# TASK DESCRIPTION
Every entry below should be printed again exactly as it reads.

• • • • • • •

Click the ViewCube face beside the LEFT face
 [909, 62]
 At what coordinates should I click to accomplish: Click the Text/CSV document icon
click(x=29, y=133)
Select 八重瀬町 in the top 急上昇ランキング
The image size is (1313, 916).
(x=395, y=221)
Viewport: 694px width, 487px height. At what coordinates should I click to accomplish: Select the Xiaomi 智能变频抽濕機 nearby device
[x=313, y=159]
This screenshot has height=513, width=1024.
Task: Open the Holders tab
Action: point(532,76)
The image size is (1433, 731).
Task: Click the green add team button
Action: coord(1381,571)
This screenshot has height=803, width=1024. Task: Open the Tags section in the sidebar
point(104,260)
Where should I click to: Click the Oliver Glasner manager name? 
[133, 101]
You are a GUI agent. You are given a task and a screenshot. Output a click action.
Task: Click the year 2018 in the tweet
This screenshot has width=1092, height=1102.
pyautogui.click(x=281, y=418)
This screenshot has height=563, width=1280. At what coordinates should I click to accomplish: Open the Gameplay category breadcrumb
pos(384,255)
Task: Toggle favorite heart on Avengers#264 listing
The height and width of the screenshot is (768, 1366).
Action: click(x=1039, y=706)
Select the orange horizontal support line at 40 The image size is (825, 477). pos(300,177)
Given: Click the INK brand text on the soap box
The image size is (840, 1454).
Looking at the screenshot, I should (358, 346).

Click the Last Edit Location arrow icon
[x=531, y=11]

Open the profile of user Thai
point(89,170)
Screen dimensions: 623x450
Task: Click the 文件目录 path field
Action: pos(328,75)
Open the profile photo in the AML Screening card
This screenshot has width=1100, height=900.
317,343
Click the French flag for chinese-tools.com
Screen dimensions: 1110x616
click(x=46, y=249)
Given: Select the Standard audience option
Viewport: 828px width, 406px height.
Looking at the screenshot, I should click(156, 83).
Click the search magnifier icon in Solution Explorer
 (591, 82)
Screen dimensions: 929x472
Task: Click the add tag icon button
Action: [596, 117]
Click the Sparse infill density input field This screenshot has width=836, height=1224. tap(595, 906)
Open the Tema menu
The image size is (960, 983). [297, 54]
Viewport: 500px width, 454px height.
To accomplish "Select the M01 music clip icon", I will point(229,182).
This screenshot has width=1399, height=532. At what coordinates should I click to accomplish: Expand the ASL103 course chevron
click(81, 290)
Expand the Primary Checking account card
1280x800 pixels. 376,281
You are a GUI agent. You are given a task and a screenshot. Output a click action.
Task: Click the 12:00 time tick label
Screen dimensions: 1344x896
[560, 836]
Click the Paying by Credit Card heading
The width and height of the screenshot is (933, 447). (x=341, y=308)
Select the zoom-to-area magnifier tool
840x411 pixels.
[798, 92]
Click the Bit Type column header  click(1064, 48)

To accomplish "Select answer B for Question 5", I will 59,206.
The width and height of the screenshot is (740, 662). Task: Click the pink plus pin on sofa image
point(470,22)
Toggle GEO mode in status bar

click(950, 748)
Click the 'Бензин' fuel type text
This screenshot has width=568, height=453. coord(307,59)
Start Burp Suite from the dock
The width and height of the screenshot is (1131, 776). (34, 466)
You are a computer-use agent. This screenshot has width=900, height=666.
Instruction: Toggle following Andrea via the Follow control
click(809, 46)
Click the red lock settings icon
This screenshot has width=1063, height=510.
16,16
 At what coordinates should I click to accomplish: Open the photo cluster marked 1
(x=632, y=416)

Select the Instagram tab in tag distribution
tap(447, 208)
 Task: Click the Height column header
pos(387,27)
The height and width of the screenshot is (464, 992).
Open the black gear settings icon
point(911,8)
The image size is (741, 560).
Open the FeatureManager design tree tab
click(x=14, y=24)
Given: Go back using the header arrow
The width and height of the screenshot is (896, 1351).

• • • • • • •

# ANSWER SPACE
Click the ViewCube face beside the LEFT face
 [909, 62]
 At what coordinates should I click to accomplish: Click the Text/CSV document icon
click(x=29, y=133)
Select 八重瀬町 in the top 急上昇ランキング
The image size is (1313, 916).
(x=395, y=221)
Viewport: 694px width, 487px height. At what coordinates should I click to accomplish: Select the Xiaomi 智能变频抽濕機 nearby device
[x=313, y=159]
This screenshot has height=513, width=1024.
Task: Open the Holders tab
Action: point(532,76)
The image size is (1433, 731).
Task: Click the green add team button
Action: coord(1381,571)
This screenshot has height=803, width=1024. Task: Open the Tags section in the sidebar
point(104,260)
Where should I click to: Click the Oliver Glasner manager name? 
[133, 101]
You are a GUI agent. You are given a task and a screenshot. Output a click action.
Task: Click the year 2018 in the tweet
This screenshot has width=1092, height=1102.
pyautogui.click(x=281, y=418)
This screenshot has height=563, width=1280. At what coordinates should I click to accomplish: Open the Gameplay category breadcrumb
pos(384,255)
Task: Toggle favorite heart on Avengers#264 listing
The height and width of the screenshot is (768, 1366).
Action: click(x=1039, y=706)
Select the orange horizontal support line at 40 The image size is (825, 477). pos(300,177)
Given: Click the INK brand text on the soap box
The image size is (840, 1454).
Looking at the screenshot, I should (358, 346).

Click the Last Edit Location arrow icon
[x=531, y=11]

Open the profile of user Thai
point(89,170)
Screen dimensions: 623x450
Task: Click the 文件目录 path field
Action: pos(328,75)
Open the profile photo in the AML Screening card
This screenshot has width=1100, height=900.
317,343
Click the French flag for chinese-tools.com
Screen dimensions: 1110x616
click(x=46, y=249)
Given: Select the Standard audience option
Viewport: 828px width, 406px height.
Looking at the screenshot, I should click(156, 83).
Click the search magnifier icon in Solution Explorer
 (591, 82)
Screen dimensions: 929x472
Task: Click the add tag icon button
Action: [596, 117]
Click the Sparse infill density input field This screenshot has width=836, height=1224. tap(595, 906)
Open the Tema menu
The image size is (960, 983). [297, 54]
Viewport: 500px width, 454px height.
To accomplish "Select the M01 music clip icon", I will point(229,182).
This screenshot has width=1399, height=532. At what coordinates should I click to accomplish: Expand the ASL103 course chevron
click(81, 290)
Expand the Primary Checking account card
1280x800 pixels. 376,281
You are a GUI agent. You are given a task and a screenshot. Output a click action.
Task: Click the 12:00 time tick label
Screen dimensions: 1344x896
[560, 836]
Click the Paying by Credit Card heading
The width and height of the screenshot is (933, 447). (x=341, y=308)
Select the zoom-to-area magnifier tool
840x411 pixels.
[798, 92]
Click the Bit Type column header  click(1064, 48)

To accomplish "Select answer B for Question 5", I will 59,206.
The width and height of the screenshot is (740, 662). Task: Click the pink plus pin on sofa image
point(470,22)
Toggle GEO mode in status bar

click(950, 748)
Click the 'Бензин' fuel type text
This screenshot has width=568, height=453. coord(307,59)
Start Burp Suite from the dock
The width and height of the screenshot is (1131, 776). (34, 466)
You are a computer-use agent. This screenshot has width=900, height=666.
Instruction: Toggle following Andrea via the Follow control
click(809, 46)
Click the red lock settings icon
This screenshot has width=1063, height=510.
16,16
 At what coordinates should I click to accomplish: Open the photo cluster marked 1
(x=632, y=416)

Select the Instagram tab in tag distribution
tap(447, 208)
 Task: Click the Height column header
pos(387,27)
The height and width of the screenshot is (464, 992).
Open the black gear settings icon
point(911,8)
The image size is (741, 560).
Open the FeatureManager design tree tab
click(x=14, y=24)
Given: Go back using the header arrow
The width and height of the screenshot is (896, 1351).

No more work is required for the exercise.